UNASSIGNED: GPT-4 and human experts displayed comparable efficacy in medical accuracy (\"GPT-4 is better\" at 132/251, 52.6% vs \"Human expert is better\" at 119/251, 47.4%). In accuracy level categorization, humans had more high-accuracy responses than GPT-4 (50/237, 21.1% vs 30/238, 12.6%) but also a greater proportion of low-accuracy responses (11/237, 4.6% vs 1/238, 0.4%; P=.001). GPT-4 responses were generally longer and used a less diverse vocabulary than those of human experts, potentially enhancing their comprehensibility for general users (sentence count: mean 10.9, SD 4.2 vs mean 5.9, SD 3.7; P<.001; type-token ratio: mean 0.69, SD 0.07 vs mean 0.79, SD 0.09; P<.001). Nevertheless, human experts outperformed GPT-4 in specific question categories, notably those related to drug or medication information and preliminary diagnoses.

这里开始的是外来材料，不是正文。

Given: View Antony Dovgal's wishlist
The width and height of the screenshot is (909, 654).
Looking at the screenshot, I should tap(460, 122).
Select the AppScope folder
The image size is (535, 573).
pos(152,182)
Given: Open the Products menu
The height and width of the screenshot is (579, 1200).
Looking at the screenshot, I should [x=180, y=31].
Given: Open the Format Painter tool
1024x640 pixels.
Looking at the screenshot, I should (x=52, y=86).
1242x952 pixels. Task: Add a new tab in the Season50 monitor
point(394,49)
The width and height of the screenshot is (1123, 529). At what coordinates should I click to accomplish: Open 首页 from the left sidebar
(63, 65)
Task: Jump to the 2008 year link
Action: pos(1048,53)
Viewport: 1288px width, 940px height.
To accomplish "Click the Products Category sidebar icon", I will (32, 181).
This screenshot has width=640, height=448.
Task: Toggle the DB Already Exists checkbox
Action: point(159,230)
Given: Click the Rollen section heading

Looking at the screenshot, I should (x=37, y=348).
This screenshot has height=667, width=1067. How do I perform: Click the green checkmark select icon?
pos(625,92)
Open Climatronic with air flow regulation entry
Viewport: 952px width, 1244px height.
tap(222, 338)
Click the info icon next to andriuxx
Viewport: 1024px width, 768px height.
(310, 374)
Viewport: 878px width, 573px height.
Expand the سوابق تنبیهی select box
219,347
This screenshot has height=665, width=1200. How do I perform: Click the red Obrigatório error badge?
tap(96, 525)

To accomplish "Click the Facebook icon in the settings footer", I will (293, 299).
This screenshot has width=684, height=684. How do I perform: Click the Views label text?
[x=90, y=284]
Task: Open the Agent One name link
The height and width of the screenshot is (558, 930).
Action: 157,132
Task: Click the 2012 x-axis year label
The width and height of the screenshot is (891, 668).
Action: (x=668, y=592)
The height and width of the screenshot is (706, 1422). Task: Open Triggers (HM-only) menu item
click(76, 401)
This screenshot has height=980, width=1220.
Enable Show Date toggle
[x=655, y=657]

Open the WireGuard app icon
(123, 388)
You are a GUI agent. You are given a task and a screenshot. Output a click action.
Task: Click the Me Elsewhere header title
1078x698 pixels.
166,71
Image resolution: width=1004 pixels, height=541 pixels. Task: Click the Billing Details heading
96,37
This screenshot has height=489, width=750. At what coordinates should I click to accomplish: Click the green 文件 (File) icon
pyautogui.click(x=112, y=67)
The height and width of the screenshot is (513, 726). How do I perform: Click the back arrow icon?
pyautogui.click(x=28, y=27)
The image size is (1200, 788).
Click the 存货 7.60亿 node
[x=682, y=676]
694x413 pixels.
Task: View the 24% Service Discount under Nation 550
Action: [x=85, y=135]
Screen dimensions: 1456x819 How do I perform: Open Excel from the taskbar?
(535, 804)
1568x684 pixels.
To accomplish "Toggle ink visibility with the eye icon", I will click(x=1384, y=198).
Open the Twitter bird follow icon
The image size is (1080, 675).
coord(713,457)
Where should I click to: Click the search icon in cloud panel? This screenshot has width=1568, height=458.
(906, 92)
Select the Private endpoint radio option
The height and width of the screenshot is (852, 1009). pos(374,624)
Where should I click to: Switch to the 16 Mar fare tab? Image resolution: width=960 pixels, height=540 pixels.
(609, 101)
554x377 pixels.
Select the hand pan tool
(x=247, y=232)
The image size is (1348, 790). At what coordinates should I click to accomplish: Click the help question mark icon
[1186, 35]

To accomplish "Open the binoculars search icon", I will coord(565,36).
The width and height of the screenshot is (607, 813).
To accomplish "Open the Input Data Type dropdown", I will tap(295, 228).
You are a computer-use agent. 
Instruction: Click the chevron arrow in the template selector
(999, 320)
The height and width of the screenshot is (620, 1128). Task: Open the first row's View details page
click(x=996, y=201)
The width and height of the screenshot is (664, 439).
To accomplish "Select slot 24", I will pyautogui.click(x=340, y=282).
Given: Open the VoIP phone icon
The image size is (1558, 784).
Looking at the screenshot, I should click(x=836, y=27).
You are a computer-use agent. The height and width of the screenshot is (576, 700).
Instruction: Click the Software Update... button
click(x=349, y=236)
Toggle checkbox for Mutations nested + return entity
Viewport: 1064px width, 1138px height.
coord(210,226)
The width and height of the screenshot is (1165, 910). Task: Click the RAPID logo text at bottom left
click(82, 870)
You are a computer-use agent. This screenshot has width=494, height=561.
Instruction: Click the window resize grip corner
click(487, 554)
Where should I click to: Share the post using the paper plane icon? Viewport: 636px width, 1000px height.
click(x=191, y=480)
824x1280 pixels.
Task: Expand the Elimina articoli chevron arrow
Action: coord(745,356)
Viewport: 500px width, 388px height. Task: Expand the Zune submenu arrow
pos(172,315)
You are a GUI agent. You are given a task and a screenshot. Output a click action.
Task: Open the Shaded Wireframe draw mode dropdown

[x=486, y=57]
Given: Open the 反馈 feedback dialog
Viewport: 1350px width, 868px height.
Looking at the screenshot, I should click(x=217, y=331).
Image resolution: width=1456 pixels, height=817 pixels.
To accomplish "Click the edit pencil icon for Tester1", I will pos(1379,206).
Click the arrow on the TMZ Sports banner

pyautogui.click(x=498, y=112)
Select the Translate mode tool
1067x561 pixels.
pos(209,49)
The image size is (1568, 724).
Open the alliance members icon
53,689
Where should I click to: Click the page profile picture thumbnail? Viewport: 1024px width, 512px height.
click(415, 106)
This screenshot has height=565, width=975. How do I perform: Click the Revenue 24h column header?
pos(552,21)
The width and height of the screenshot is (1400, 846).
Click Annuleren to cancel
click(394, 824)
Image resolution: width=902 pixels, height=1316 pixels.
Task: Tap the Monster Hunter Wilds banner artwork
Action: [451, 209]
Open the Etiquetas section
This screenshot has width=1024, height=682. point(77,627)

These findings highlight the limitations of GPT-4 in providing advice based on clinical experience.
UNASSIGNED: GPT-4 has shown promising potential in automated medical consultation, with comparable medical accuracy to human experts. However, challenges remain particularly in the realm of nuanced clinical judgment. Future improvements in LLMs may require the integration of specific clinical reasoning pathways and regulatory oversight for safe use. Further research is needed to understand the full potential of LLMs across various medical specialties and conditions.